Analysis of the 9 genomic regions demonstrated that copy number loss of 17q22 was significantly associated with enzalutamide resistance, occurring among 16% of men with enzalutamide-resistance compared with 0 among men with no prior enzalutamide exposure.

Loss of 17q22 was predictive of shorter survival after adjustment of other factors associated with survival (hazard ratio [HR], 4.634; 95% CI, 1.69-12.643; P =.0028). The median OS was 8.9 months among patients with loss of 17q22 compared with 19.3 months among patients with intact 17q22 (HR, 3.44; 95% CI, 1.338-8.867; P =.006).

There was no significant difference in gain of copy number of any gene or region between the enzalutamide-resistant and non-exposed groups.

Using the master regulator inference algorithm, loss of 17q22 was associated with activation of CDK1/2, Akt, and PLK1 “demonstrating the potential therapeutic relevance of 17q22 loss in mCRPC,” the authors wrote.

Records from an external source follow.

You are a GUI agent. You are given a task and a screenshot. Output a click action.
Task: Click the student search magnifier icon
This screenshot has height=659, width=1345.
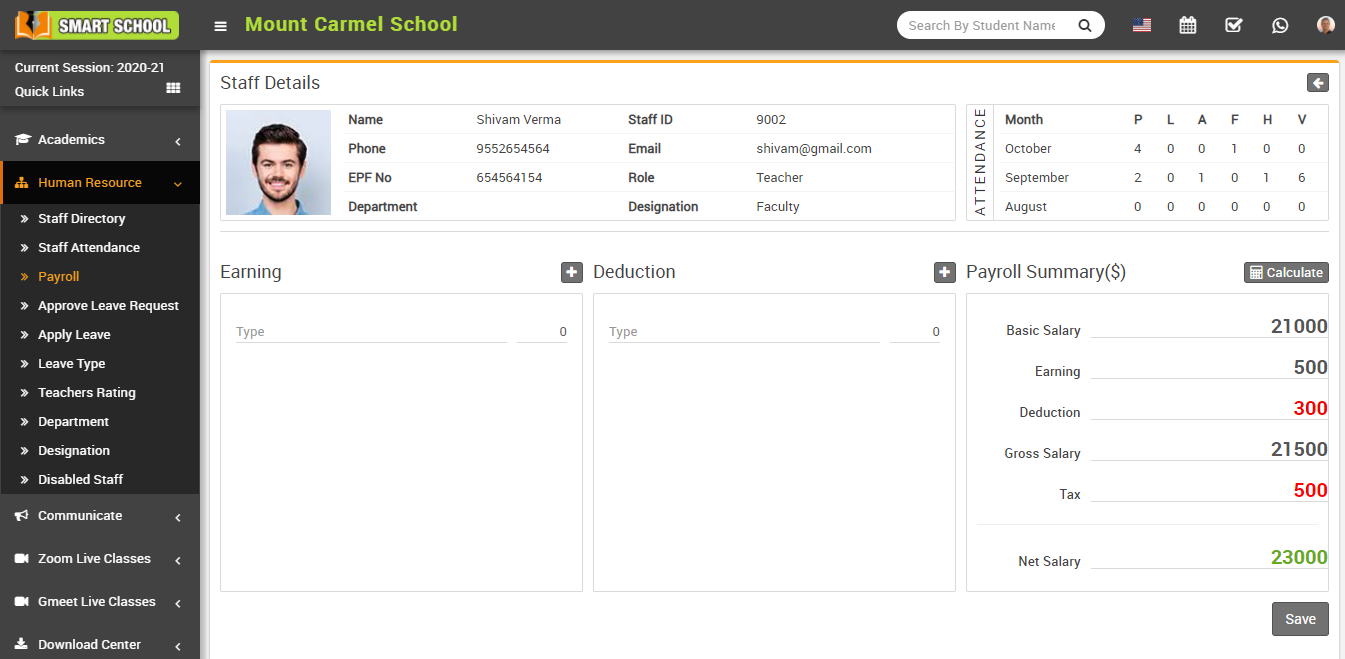point(1085,25)
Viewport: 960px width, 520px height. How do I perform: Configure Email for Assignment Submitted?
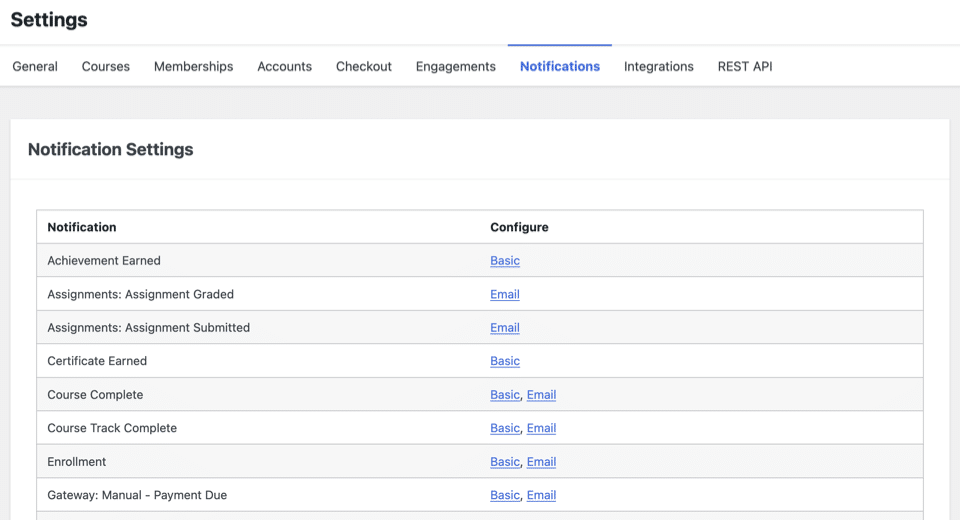(505, 328)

The authors concluded that these findings identify a subset of patients with mCRPC with poor prognosis. “Our results suggest that specific kinases may be activated in tumors with 17q22 loss…drugs that block these kinases are in clinical testing in CRPC and it will be important to corelate 17q22 loss with drug sensitivity,” they wrote.

Disclosures: Multiple authors declare affiliations with the pharmaceutical industry. Please refer to the reference for a complete list of authors’ disclosures.

Reference

Guan X, Sun D, Lu E, et al. Copy number loss of 17q22 is associated with enzalutamide resistance and poor prognosis in metastatic castration-resistant prostate cancer. Clin Cancer Res. Published online July 29, 2020. doi:10.1158/1078-0432.CCR-19-2303.